A block of data
--- Start ---
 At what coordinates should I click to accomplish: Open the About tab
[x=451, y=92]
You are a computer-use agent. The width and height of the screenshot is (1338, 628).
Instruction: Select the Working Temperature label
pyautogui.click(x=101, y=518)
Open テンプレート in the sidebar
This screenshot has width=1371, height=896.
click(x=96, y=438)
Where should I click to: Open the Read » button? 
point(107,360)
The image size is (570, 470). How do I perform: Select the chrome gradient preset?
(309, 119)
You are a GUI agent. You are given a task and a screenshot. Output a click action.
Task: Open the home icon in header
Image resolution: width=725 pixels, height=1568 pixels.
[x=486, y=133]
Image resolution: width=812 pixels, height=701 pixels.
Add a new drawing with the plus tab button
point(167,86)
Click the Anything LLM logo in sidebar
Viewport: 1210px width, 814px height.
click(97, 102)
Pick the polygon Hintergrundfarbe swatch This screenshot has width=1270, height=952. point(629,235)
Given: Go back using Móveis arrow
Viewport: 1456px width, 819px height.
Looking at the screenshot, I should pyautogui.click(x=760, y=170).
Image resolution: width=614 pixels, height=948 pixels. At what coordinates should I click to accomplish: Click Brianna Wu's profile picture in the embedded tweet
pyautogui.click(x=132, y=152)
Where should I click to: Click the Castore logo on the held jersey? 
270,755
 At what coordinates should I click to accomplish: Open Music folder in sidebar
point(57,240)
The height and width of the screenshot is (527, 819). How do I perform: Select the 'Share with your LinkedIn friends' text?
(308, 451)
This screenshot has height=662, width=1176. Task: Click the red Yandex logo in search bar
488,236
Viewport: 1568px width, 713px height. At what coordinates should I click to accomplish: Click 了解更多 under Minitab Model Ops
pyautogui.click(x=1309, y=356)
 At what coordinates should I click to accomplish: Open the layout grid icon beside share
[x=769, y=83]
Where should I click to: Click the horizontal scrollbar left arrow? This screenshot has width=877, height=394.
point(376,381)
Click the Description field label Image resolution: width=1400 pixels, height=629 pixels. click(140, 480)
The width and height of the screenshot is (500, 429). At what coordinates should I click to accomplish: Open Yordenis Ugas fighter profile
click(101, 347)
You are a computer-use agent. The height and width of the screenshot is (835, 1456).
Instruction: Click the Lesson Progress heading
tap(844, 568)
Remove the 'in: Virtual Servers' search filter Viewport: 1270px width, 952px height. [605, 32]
--- End ---
Could you rewrite all the lines above with "At what coordinates should I click to accomplish" replaced by "Which point should I click to complete" everywhere it occurs, leaving everything else the same?

_Response_
 Which point should I click to complete: Open the About tab
[x=451, y=92]
You are a computer-use agent. The width and height of the screenshot is (1338, 628).
Instruction: Select the Working Temperature label
pyautogui.click(x=101, y=518)
Open テンプレート in the sidebar
This screenshot has width=1371, height=896.
click(x=96, y=438)
Where should I click to: Open the Read » button? 
point(107,360)
The image size is (570, 470). How do I perform: Select the chrome gradient preset?
(309, 119)
You are a GUI agent. You are given a task and a screenshot. Output a click action.
Task: Open the home icon in header
Image resolution: width=725 pixels, height=1568 pixels.
[x=486, y=133]
Image resolution: width=812 pixels, height=701 pixels.
Add a new drawing with the plus tab button
point(167,86)
Click the Anything LLM logo in sidebar
Viewport: 1210px width, 814px height.
click(97, 102)
Pick the polygon Hintergrundfarbe swatch This screenshot has width=1270, height=952. point(629,235)
Given: Go back using Móveis arrow
Viewport: 1456px width, 819px height.
Looking at the screenshot, I should pyautogui.click(x=760, y=170).
Image resolution: width=614 pixels, height=948 pixels. Which point should I click to complete: Click Brianna Wu's profile picture in the embedded tweet
pyautogui.click(x=132, y=152)
Where should I click to: Click the Castore logo on the held jersey? 
270,755
 Which point should I click to complete: Open Music folder in sidebar
point(57,240)
The height and width of the screenshot is (527, 819). How do I perform: Select the 'Share with your LinkedIn friends' text?
(308, 451)
This screenshot has height=662, width=1176. Task: Click the red Yandex logo in search bar
488,236
Viewport: 1568px width, 713px height. Which point should I click to complete: Click 了解更多 under Minitab Model Ops
pyautogui.click(x=1309, y=356)
 Which point should I click to complete: Open the layout grid icon beside share
[x=769, y=83]
Where should I click to: Click the horizontal scrollbar left arrow? This screenshot has width=877, height=394.
point(376,381)
Click the Description field label Image resolution: width=1400 pixels, height=629 pixels. click(140, 480)
The width and height of the screenshot is (500, 429). Which point should I click to complete: Open Yordenis Ugas fighter profile
click(101, 347)
You are a computer-use agent. The height and width of the screenshot is (835, 1456).
Instruction: Click the Lesson Progress heading
tap(844, 568)
Remove the 'in: Virtual Servers' search filter Viewport: 1270px width, 952px height. [605, 32]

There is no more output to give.